- **WRITTEN TASK**
Write out again every line of the records below, from the line with "Click the Data date field" up to and including the last line of the records, requests included. Multiply the click coordinates in the answers by 1.55 and round each to a whole number, rounding halves up, and leave the pictures out.
------------------------------------------------------------
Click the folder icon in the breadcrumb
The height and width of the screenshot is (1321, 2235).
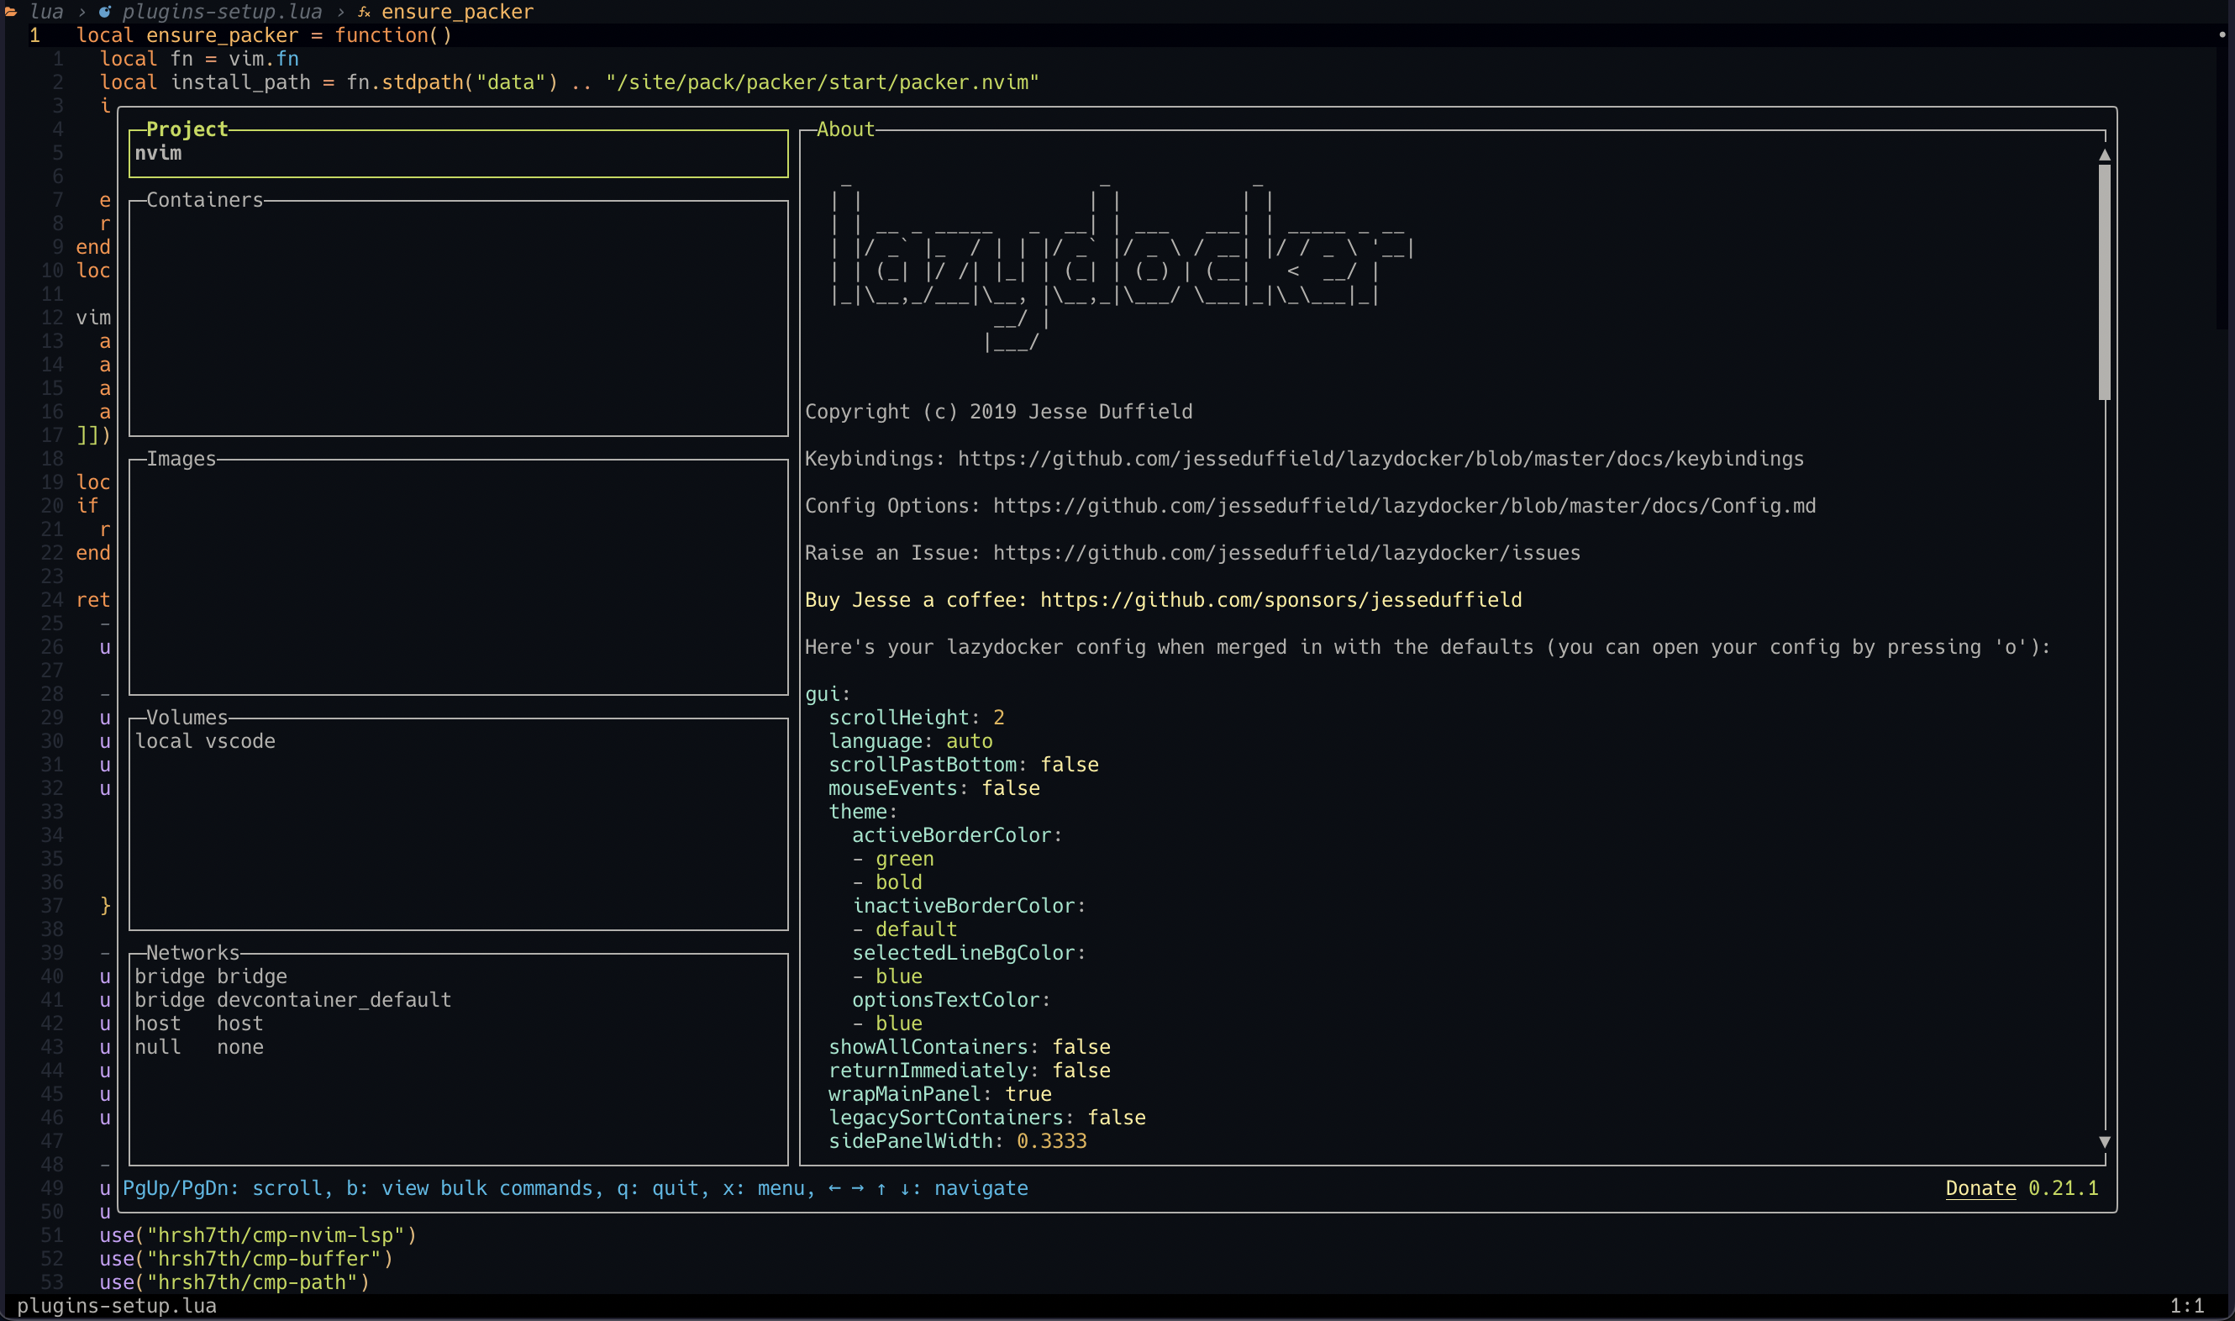(11, 12)
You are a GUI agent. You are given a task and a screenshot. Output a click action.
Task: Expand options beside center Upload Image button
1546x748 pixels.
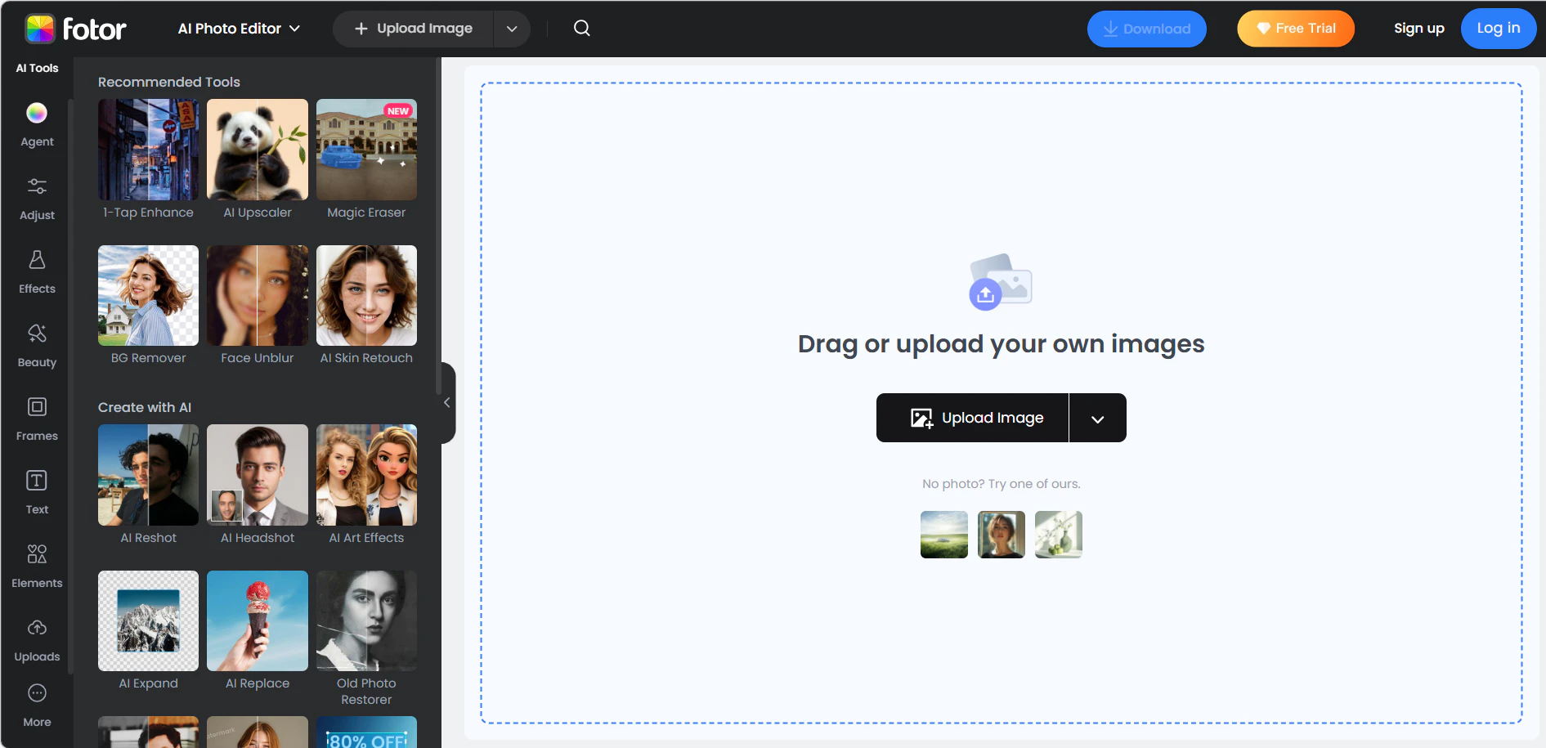1097,419
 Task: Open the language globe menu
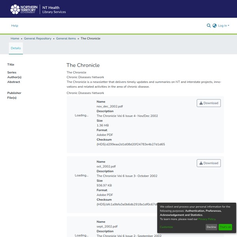click(x=214, y=26)
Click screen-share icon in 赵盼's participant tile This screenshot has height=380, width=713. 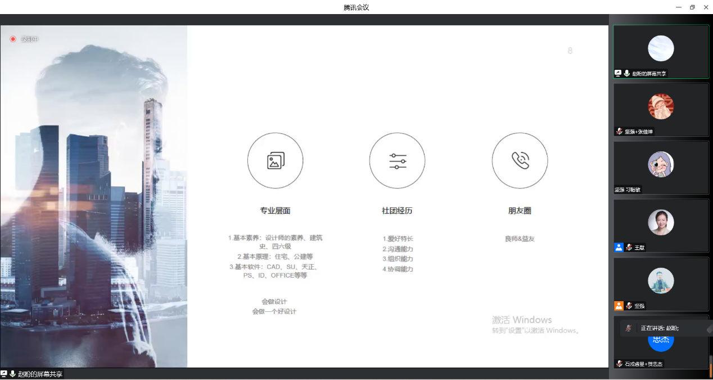pos(618,73)
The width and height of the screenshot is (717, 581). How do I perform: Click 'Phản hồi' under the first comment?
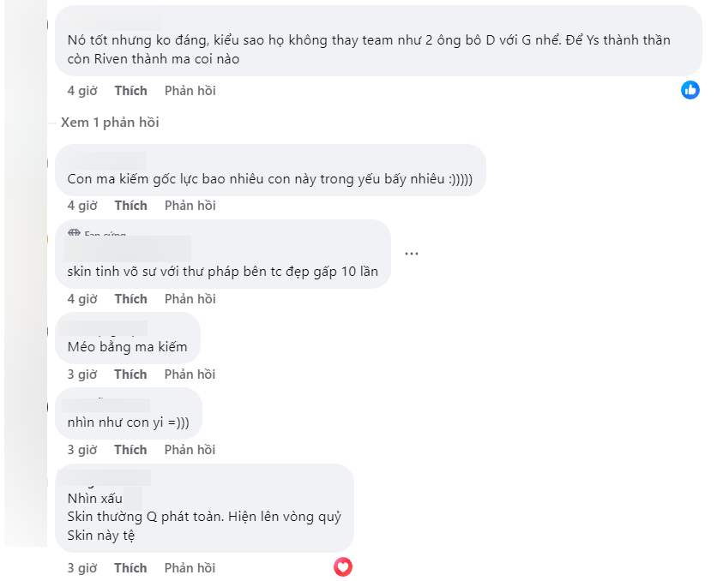tap(189, 90)
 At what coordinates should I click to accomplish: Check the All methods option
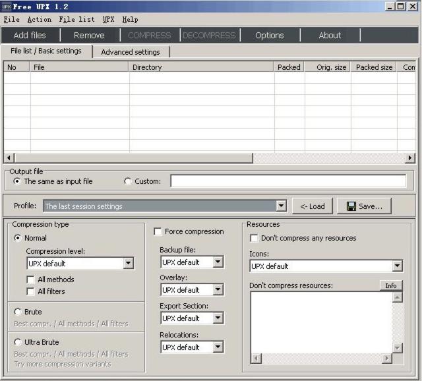tap(31, 279)
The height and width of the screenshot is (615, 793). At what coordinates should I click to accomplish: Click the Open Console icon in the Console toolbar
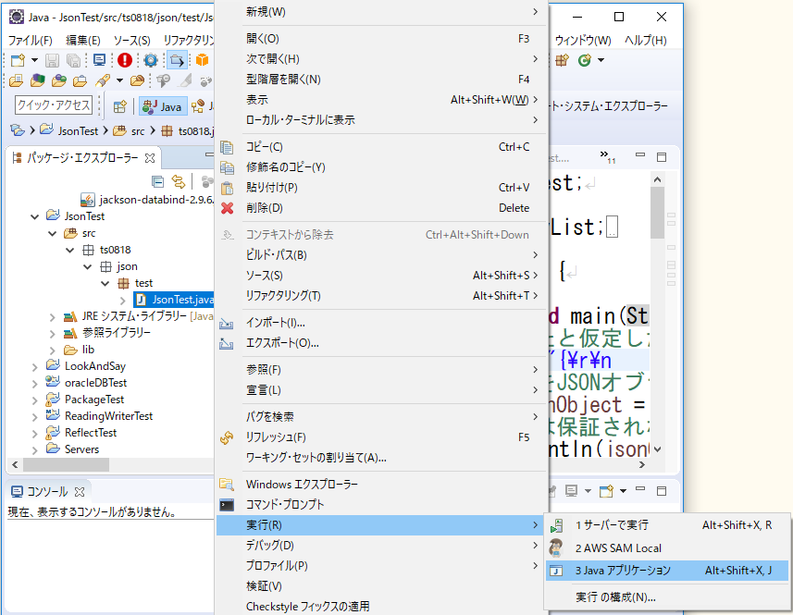tap(606, 491)
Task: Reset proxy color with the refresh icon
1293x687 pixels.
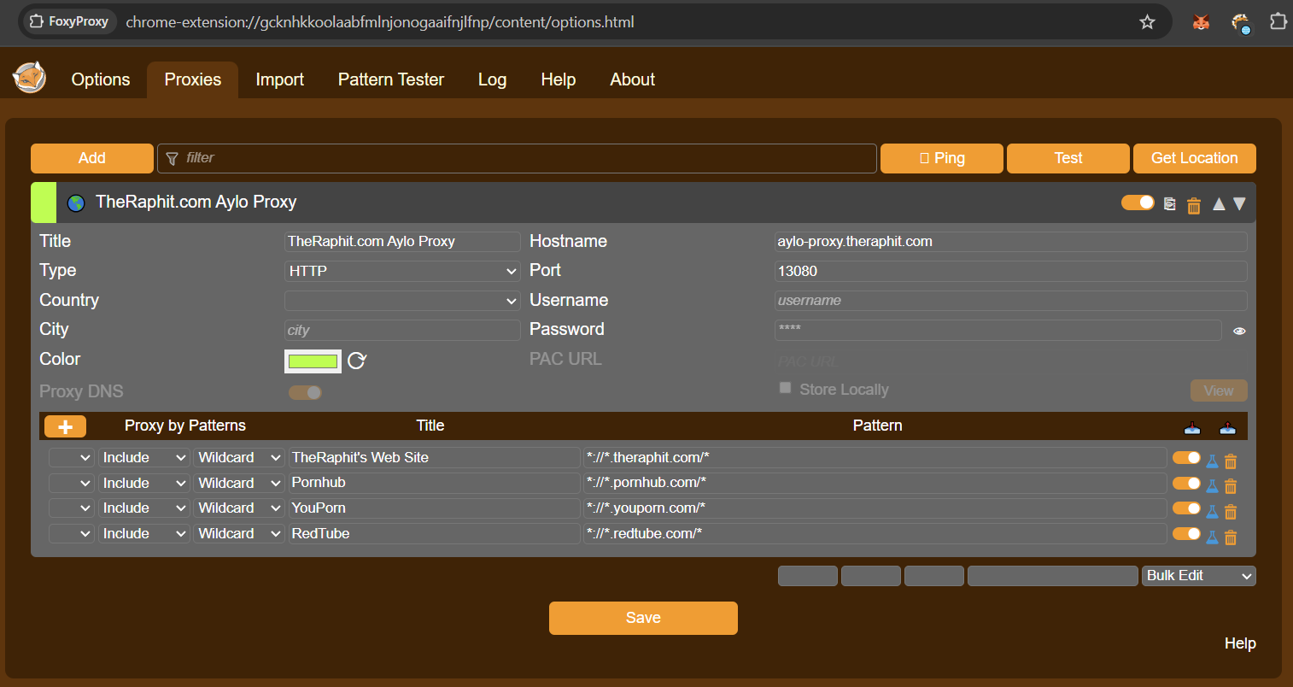Action: 357,361
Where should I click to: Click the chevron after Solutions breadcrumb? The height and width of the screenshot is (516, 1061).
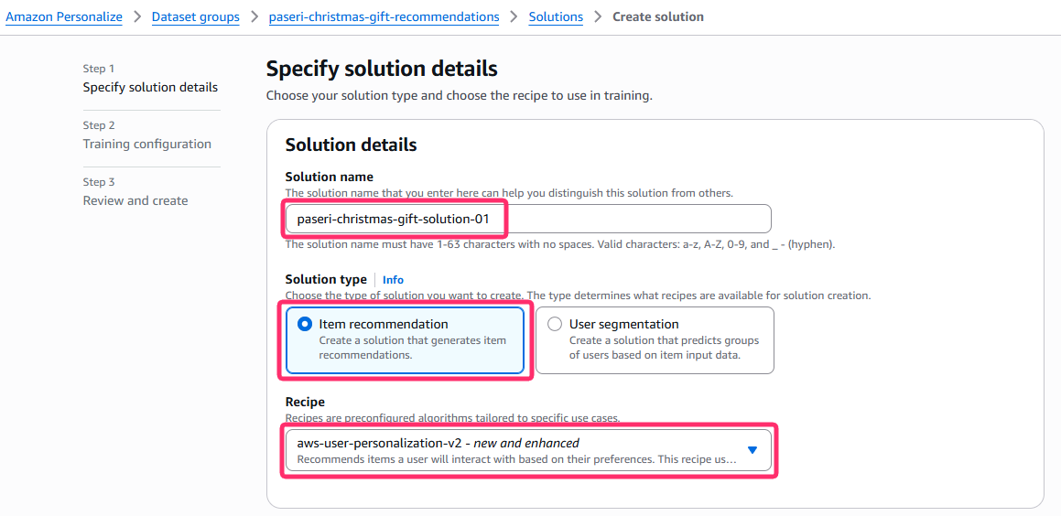pos(597,17)
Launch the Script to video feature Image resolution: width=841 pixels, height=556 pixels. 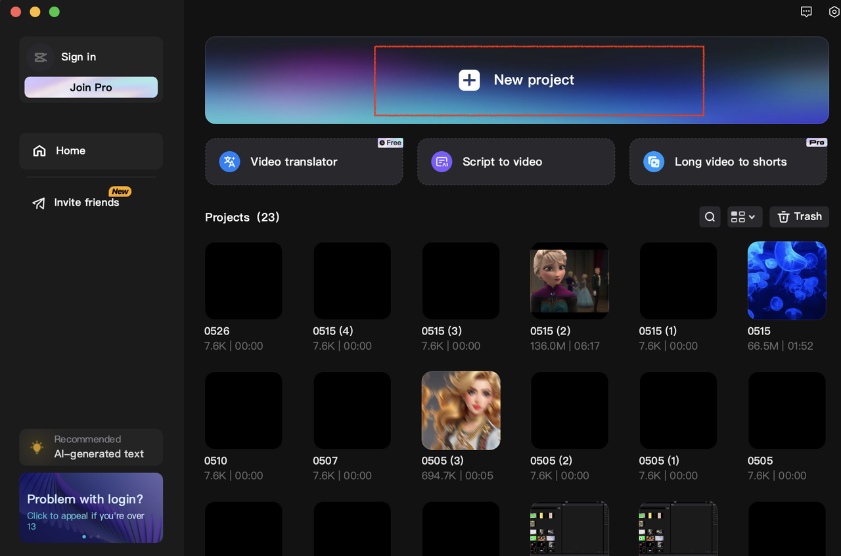(x=515, y=161)
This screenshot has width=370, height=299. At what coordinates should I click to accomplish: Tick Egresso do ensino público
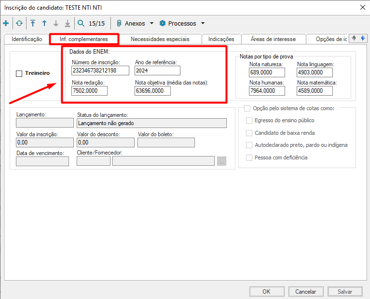pos(249,120)
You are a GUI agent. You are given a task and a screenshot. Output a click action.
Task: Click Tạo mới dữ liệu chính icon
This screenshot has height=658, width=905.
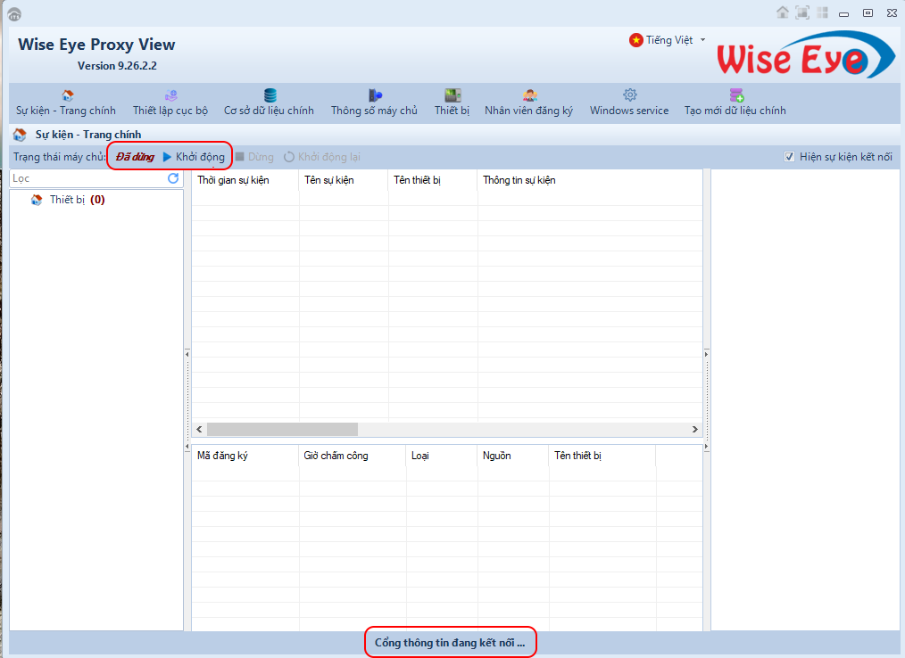[735, 96]
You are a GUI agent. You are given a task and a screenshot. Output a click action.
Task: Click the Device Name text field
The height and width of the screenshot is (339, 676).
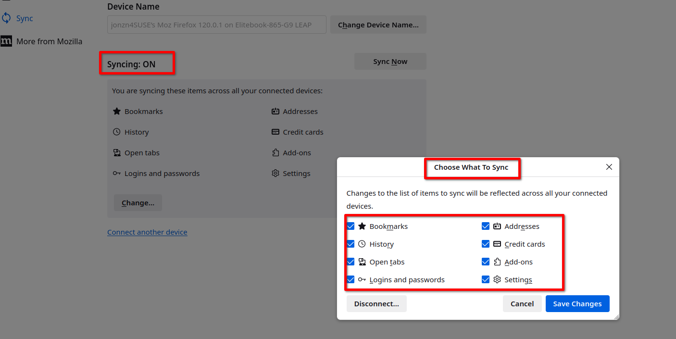pos(217,25)
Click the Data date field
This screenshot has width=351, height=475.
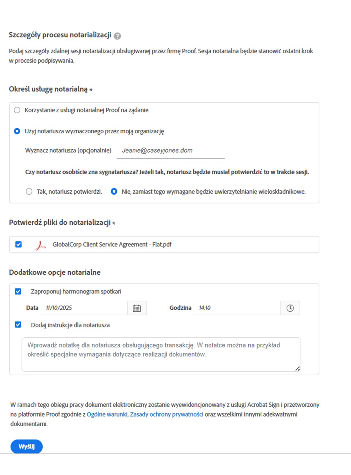pos(84,308)
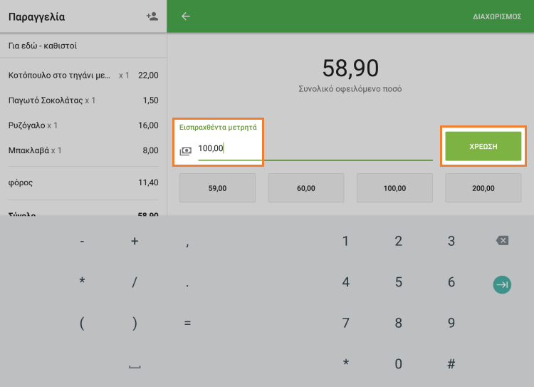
------------------------------------------------------------
- **ANSWER TO THE EXERCISE**
Click the Data date field
This screenshot has width=351, height=475.
pos(130,477)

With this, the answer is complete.